05 abril, 2004

O fim da música
A música está mesmo acabando, eu pensei, ouvindo meu "Irish Tour 74", do Rory Gallagher. Neguinho vai, samplea (como foi surgir um verbo desses?) sons, coloca umas luzes, uma batida repetitiva por baixo, sem letra, sem mensagem, sem sentimento algum, e ganha uma fortuna. Gravam CDs. Sem o trabalho de aprender um instrumento, sem o trabalho de compor, elaborar, tocar.

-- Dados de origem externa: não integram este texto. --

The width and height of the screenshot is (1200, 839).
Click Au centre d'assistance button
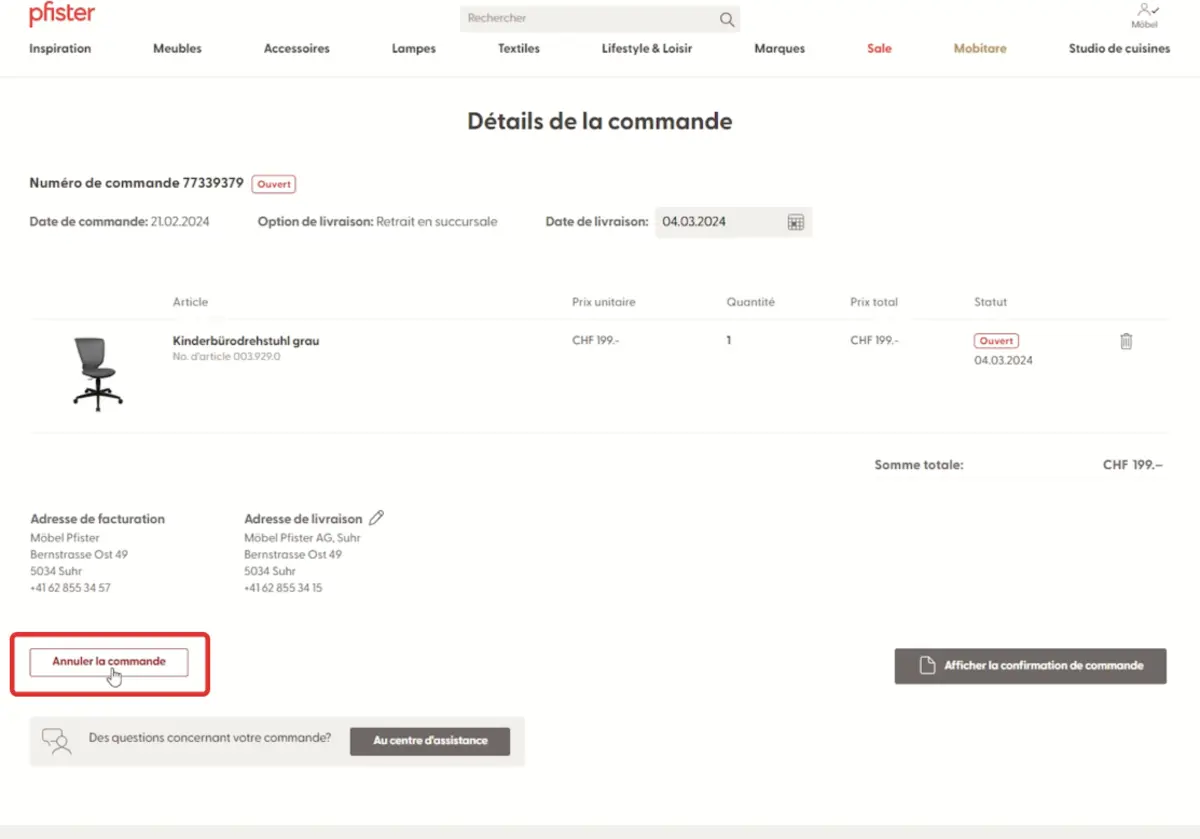click(x=430, y=741)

Aquela casa picareta de Botafogo chegou a abrir CURSO DE DJs. Para mim, é o mesmo que abrir curso de Street Fighter 2 ou curso de Pinball ou mesmo curso de bilboquê.
Aí, ouvi outro dia uma voz meio estranha, um violãozinho de botequim, tocando uma música do Police, se é que era isso mesmo. Era o tal cara cujo CD está sempre tocando na Siciliano do Botafogo Praia Shopping. Esqueci o nome do cara, só sei que ele já toca no Claro Hall e o escambau. Ou Escamball, para rimar. O CD é inteiramente de covers. Nada contra. O pior é que ele toca e canta até bem. Mas normalmente tal produto é consumido às quatro da manhã, bêbado na Ilha de Itaparica, ou seja, voz e violão tocando cover tem seu lugar, definitivamente não em embalagem de CD à venda em lojas especializadas.

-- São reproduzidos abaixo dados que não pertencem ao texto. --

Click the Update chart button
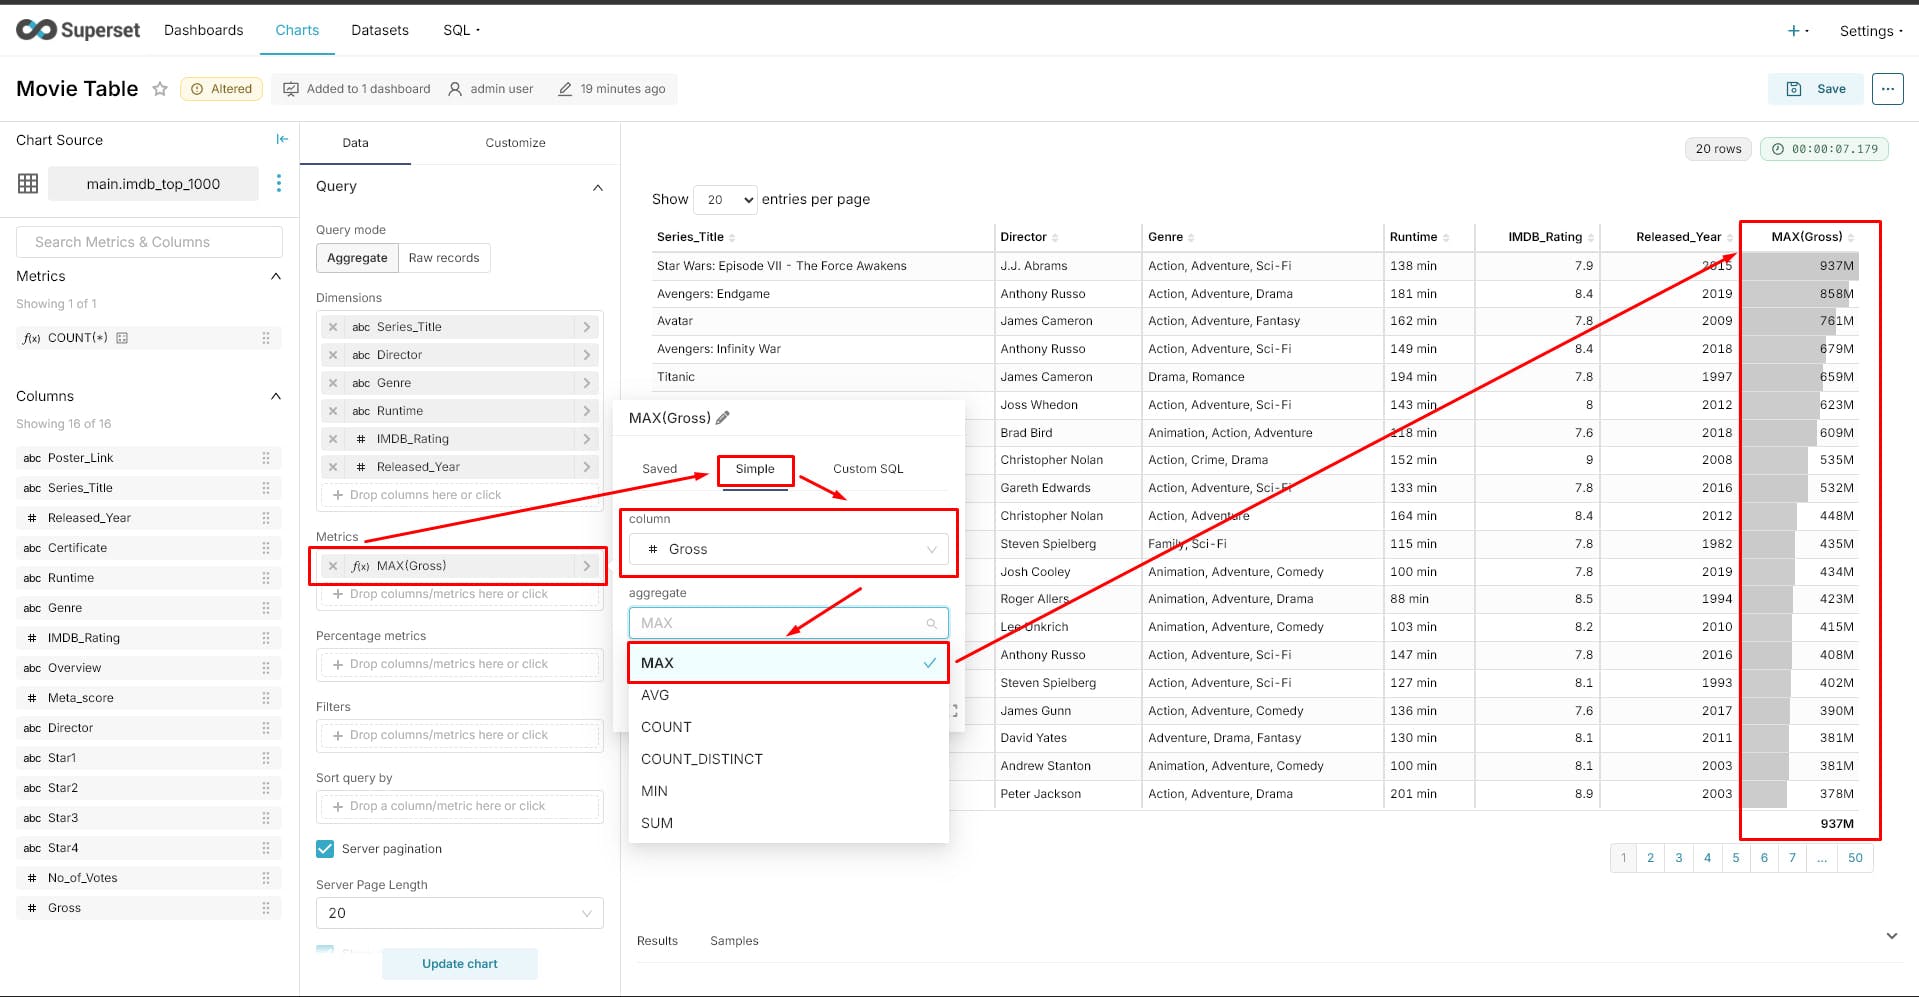This screenshot has width=1919, height=997. 459,964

A música, realmente, acabou. Entre DJs e violeiros esquisitos de covers, entre músicas de um rockzinho descerebrado, nada aparece. Vem uma banda australiana (esqueci o nome também) e diz a mesma coisa que os Strokes disseram, que "o rock tem salvação"ou vá lá o que seja. Coloco na Rádio Cidade e ouço milhares de bandas de nomes estranhos, todas ruins. Uma delas gravou 'Behind blue eyes`, do The Who. Ficou uma merda, algo entre o Bon Jovi e o Elymar Santos com pneumonia.
A música acabou. A nova música do Ney Matogrosso tem a frase "O mundo é uma esfiha de carne". Não dá mesmo para ser feliz. Vou ficar ouvindo o "Irish tour" mesmo - afinal, Rory Gallagher já morreu e não pode regravar nada daquilo sampleado. E acho que não o faria.
A música acabou. Esse texto chato continua. Na verdade, é o contrário. A música continua. Apesar de tudo isso aí.